Earlier in Better Angels, in a discussion of the odds of catastrophic conflict and the long-term trend toward greater peacefulness so grievously interrupted by the two world wars, Pinker highlights in passing the fact that for many years, many people expected a third cataclysm. When Kennedy challenged a generation "tempered by war" to focus its energy on more peaceful pursuits, World War II was only sixteen years in the past -- a shorter interval than that between World Wars I & II. Given the rhythm of then-living memory, the Cuban Missile Crisis 21 months later may have felt right on schedule. Perhaps, too, that episode of brinksmanship concentrated people's minds, and its peaceful resolution somewhat changed expectations.
I have mentioned before that Pinker's Better Angels, whatever the weak points or blind spots in its argument, is altering my perception of almost everything I read. How true that is of Kennedy's speech. My reread this morning gave me chills. First, because of that "beleaguered tone": the risk of global war felt so much more present then than now, for all our terrorism-triggered terror. Then, because Kennedy dared to envision a world without war. The speech strikes a delicate balance between an effort to project peace through strength -- willingness to fight when necessary -- and a direct overture, to the Soviets and to the world at large, to channel human energy elsewhere:
Let both sides explore what problems unite us instead of belaboring those problems which divide us.Only at the close is this appeal to our better angels directed at "my fellow citizens":
Let both sides, for the first time, formulate serious and precise proposals for the inspection and control of arms--and bring the absolute power to destroy other nations under the absolute control of all nations.
Let both sides seek to invoke the wonders of science instead of its terrors. Together let us explore the stars, conquer the deserts, eradicate disease, tap the ocean depths, and encourage the arts and commerce.
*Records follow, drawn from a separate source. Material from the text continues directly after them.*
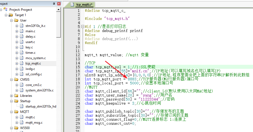Select ssl_config.c in the project tree

34,74
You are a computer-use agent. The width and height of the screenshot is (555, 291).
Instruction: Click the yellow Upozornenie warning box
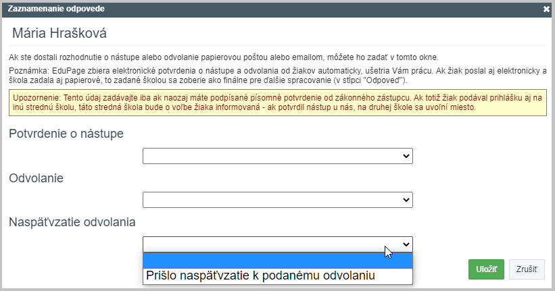277,103
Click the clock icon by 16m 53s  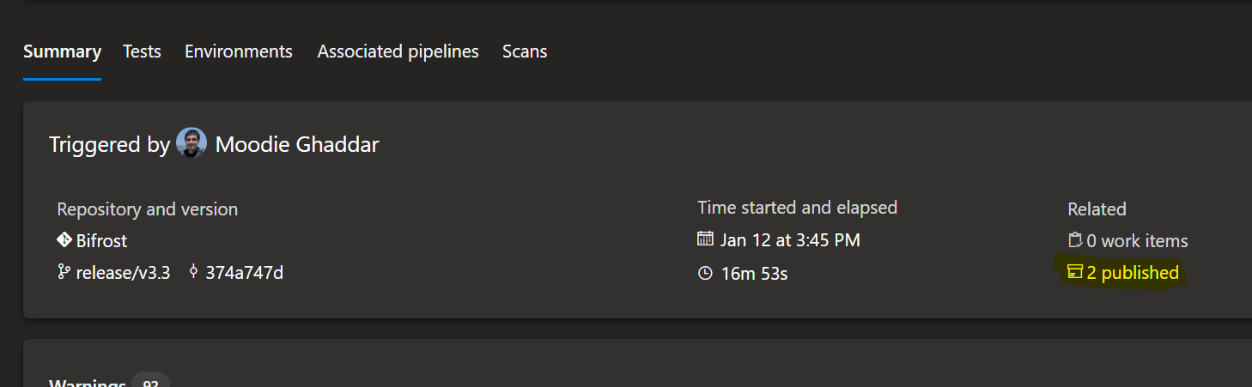[x=705, y=274]
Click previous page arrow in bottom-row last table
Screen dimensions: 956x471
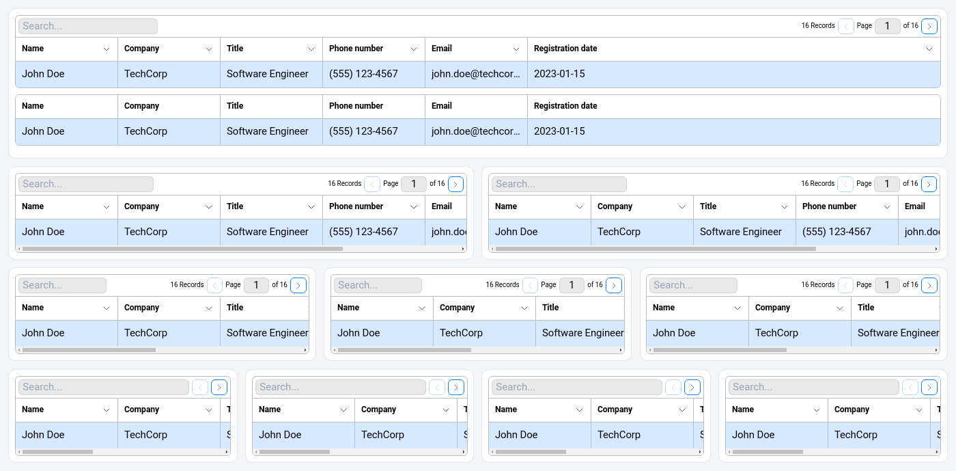pyautogui.click(x=910, y=388)
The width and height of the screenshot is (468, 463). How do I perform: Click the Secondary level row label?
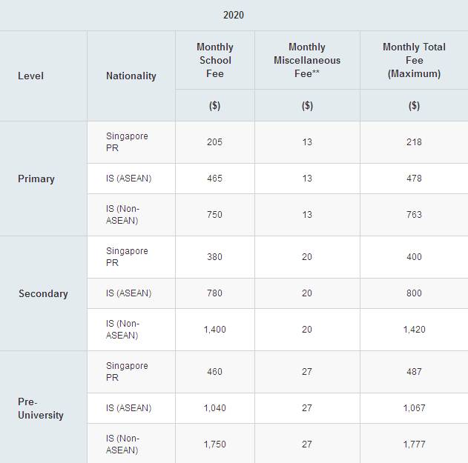tap(43, 293)
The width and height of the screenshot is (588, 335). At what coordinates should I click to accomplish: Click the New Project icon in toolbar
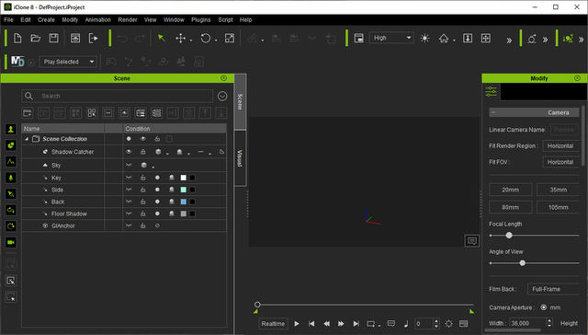coord(17,38)
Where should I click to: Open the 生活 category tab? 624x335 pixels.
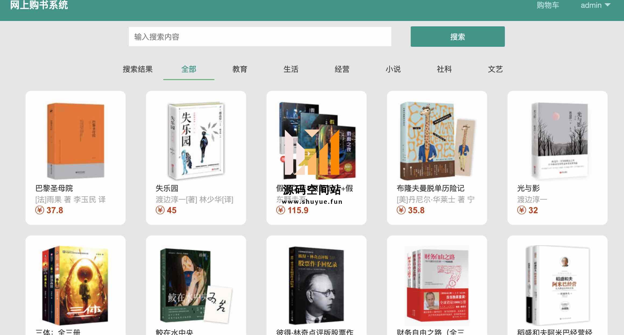coord(291,69)
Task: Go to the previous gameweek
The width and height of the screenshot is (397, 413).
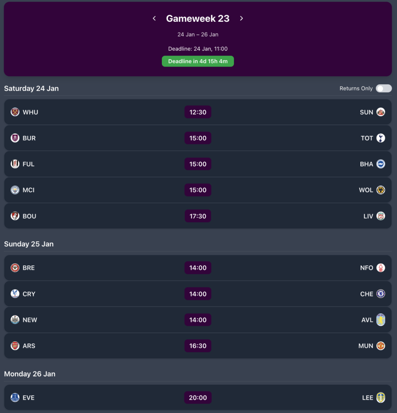Action: pyautogui.click(x=154, y=18)
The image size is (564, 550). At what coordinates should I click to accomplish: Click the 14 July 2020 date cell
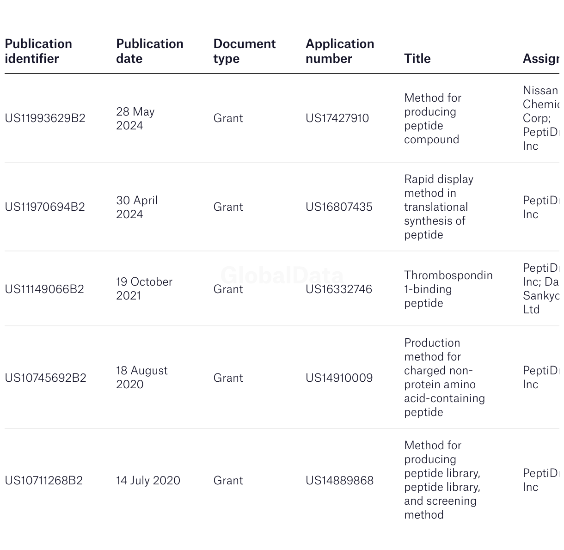pos(148,481)
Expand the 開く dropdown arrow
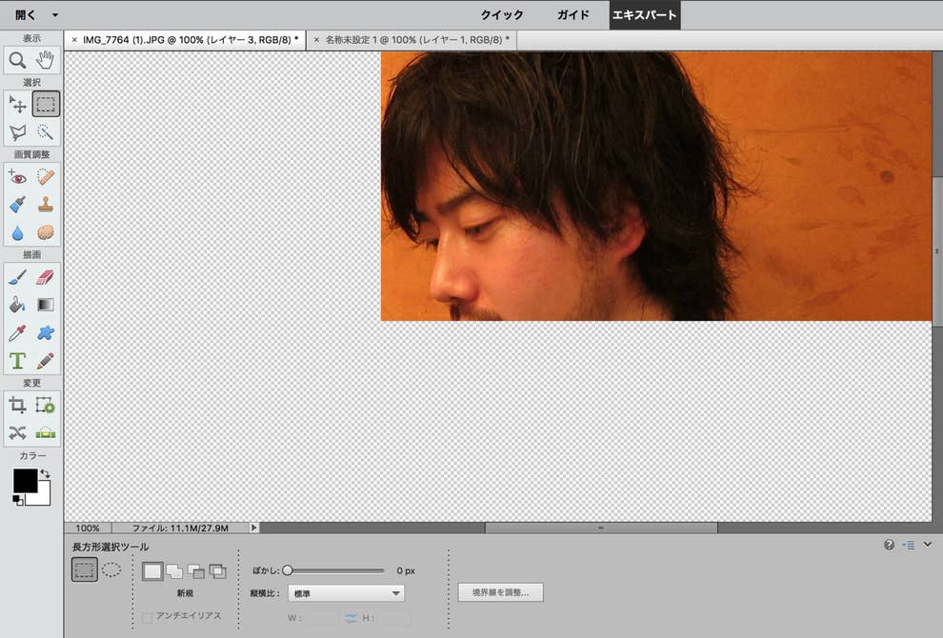 click(x=55, y=15)
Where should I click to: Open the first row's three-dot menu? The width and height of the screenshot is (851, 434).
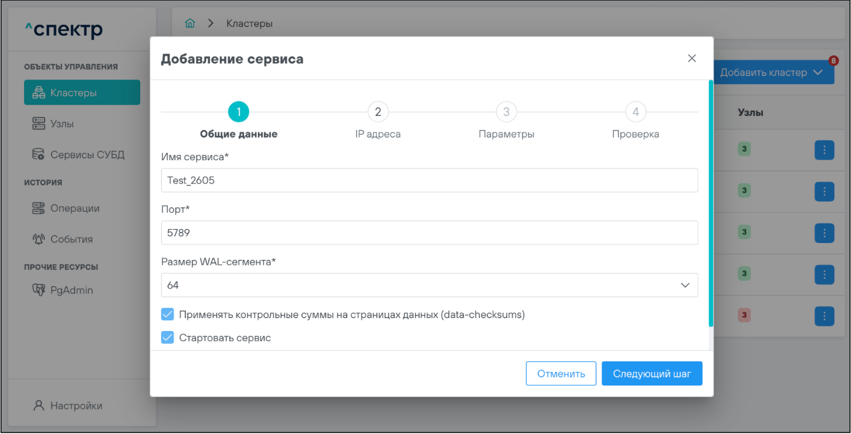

Now the trumpet summons us again--not as a call to bear arms, though arms we need; not as a call to battle, though embattled we are--but a call to bear the burden of a long twilight struggle, year in and year out, "rejoicing in hope, patient in tribulation"--a struggle against the common enemies of man: tyranny, poverty, disease, and war itself.Imagine the neocon ridicule if Obama envisioned an end to war, rather than merely to nuclear weapons. But Pinker's opus documents that we've gone a long way in 50 years toward meeting Kennedy's goal. He deserves enduring honor for framing it in a way that resonated.